(Entries on target coordinates)

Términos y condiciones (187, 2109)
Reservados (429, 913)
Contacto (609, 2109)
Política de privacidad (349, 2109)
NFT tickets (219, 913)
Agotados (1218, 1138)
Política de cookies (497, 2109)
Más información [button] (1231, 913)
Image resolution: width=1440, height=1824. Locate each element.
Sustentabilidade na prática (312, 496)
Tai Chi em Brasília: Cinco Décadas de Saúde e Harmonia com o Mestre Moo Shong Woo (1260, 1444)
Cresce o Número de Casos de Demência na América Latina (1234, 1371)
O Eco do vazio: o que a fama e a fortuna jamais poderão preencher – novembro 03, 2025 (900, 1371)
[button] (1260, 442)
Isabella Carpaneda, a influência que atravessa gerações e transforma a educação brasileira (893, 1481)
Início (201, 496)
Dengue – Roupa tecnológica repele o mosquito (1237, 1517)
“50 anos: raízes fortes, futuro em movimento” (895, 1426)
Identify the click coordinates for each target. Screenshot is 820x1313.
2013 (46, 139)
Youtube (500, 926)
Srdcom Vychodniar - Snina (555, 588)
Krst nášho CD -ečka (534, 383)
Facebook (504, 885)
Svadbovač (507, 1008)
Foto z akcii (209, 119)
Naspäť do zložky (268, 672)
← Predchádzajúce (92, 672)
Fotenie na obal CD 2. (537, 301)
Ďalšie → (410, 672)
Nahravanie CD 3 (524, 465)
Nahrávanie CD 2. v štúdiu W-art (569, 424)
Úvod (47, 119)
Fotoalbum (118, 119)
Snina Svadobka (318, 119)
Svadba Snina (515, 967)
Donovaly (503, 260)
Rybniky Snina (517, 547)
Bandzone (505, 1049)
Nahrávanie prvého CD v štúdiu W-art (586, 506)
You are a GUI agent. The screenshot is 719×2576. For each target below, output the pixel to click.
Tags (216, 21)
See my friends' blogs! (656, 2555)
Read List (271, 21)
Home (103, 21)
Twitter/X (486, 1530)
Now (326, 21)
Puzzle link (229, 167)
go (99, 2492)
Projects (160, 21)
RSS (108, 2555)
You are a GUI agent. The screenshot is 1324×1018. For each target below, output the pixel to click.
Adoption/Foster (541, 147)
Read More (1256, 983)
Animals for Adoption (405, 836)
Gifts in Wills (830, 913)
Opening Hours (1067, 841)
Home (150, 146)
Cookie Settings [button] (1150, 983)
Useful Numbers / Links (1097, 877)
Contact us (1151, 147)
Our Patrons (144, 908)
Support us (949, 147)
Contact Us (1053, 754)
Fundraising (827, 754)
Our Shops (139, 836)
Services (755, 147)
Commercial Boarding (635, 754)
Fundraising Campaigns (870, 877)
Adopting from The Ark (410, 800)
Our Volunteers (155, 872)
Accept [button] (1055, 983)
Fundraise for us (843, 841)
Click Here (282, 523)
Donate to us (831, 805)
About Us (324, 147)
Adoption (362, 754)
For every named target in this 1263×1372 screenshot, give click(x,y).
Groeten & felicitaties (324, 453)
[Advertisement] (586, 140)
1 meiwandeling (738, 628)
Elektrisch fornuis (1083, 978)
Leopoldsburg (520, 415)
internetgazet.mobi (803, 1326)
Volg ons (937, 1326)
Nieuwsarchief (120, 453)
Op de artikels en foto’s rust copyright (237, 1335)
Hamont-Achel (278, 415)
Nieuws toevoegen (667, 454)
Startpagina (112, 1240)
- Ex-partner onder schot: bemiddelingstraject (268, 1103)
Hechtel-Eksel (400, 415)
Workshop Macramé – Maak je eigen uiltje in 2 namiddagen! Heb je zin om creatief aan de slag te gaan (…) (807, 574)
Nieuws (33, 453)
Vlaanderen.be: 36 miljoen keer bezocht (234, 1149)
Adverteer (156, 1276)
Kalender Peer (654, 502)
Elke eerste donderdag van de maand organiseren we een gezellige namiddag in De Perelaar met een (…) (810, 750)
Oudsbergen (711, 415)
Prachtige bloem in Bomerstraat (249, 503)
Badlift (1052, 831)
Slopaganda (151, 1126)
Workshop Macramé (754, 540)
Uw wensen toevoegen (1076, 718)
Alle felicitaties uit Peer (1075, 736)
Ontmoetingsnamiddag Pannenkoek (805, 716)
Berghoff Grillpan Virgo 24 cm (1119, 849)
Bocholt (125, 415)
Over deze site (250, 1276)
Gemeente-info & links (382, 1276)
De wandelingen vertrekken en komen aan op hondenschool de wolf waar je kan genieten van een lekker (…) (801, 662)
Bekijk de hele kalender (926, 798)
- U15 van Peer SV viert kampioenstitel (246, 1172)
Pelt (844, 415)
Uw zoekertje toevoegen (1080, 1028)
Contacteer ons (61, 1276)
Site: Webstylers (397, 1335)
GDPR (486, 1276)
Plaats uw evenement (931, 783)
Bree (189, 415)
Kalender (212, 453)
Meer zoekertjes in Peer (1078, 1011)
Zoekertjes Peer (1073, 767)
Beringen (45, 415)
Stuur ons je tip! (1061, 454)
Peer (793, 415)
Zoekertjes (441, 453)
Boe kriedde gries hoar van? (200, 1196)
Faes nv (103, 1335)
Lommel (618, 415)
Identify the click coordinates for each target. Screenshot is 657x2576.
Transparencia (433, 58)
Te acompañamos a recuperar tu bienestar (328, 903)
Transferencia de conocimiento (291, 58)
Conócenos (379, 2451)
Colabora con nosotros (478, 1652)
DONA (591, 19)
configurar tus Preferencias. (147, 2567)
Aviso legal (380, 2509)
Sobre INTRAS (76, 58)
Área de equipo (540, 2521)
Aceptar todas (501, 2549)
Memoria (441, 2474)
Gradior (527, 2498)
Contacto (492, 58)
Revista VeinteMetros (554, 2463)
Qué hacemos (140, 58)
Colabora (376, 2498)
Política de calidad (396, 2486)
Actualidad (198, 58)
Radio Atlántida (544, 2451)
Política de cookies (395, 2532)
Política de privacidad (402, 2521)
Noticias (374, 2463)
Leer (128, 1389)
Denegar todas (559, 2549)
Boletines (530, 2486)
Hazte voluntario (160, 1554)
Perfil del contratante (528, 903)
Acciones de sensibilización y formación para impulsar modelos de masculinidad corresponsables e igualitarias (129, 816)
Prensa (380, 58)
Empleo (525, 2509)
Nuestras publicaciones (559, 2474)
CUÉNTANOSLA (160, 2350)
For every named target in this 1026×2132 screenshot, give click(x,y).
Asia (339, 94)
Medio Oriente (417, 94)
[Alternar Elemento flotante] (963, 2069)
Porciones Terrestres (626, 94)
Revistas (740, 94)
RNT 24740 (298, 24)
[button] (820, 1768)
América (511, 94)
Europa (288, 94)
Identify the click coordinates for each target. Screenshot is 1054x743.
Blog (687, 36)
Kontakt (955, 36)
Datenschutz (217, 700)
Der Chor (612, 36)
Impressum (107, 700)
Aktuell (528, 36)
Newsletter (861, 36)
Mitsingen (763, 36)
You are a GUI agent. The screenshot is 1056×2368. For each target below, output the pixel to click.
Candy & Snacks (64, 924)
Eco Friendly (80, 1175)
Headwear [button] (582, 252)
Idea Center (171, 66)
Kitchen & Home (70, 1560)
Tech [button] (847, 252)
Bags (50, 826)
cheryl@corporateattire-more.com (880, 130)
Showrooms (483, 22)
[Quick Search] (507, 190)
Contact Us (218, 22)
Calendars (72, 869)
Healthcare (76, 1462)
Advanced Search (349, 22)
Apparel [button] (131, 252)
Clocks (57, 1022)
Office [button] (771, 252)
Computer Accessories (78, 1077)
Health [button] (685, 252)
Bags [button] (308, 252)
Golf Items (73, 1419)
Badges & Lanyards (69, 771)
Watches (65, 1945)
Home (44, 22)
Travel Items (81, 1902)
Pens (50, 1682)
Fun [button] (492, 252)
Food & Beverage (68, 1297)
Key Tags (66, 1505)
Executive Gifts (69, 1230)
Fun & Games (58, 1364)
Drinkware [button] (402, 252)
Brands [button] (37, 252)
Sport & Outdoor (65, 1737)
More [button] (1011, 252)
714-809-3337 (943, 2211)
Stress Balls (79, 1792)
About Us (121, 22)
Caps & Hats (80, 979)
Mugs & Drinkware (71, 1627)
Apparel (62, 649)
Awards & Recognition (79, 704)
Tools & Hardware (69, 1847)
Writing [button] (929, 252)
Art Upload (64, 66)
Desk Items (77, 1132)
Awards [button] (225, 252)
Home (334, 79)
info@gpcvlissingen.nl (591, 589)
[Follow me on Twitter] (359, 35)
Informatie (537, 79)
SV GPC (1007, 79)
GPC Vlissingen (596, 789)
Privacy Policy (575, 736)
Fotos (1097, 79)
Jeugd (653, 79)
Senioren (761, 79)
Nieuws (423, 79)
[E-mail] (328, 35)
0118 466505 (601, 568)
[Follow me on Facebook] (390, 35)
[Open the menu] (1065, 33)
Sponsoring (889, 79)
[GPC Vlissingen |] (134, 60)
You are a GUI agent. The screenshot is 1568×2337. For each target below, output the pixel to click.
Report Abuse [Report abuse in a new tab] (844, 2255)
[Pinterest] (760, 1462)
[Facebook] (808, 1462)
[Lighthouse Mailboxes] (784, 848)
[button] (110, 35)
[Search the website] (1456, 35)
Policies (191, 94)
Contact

→ **Stated goal**
In the records, rewrite the lines from the line with "Fotos (1097, 79)" to the line with "[Search the website] (1456, 35)", replacing "Facebook" with "Instagram" throughout and leaving everything else unchanged.

→ **Exercise result**
Fotos (1097, 79)
Jeugd (653, 79)
Senioren (761, 79)
Nieuws (423, 79)
[E-mail] (328, 35)
0118 466505 (601, 568)
[Follow me on Instagram] (390, 35)
[Open the menu] (1065, 33)
Sponsoring (889, 79)
[GPC Vlissingen |] (134, 60)
You are a GUI agent. The screenshot is 1568×2337. For each target below, output the pixel to click.
Report Abuse [Report abuse in a new tab] (844, 2255)
[Pinterest] (760, 1462)
[Instagram] (808, 1462)
[Lighthouse Mailboxes] (784, 848)
[button] (110, 35)
[Search the website] (1456, 35)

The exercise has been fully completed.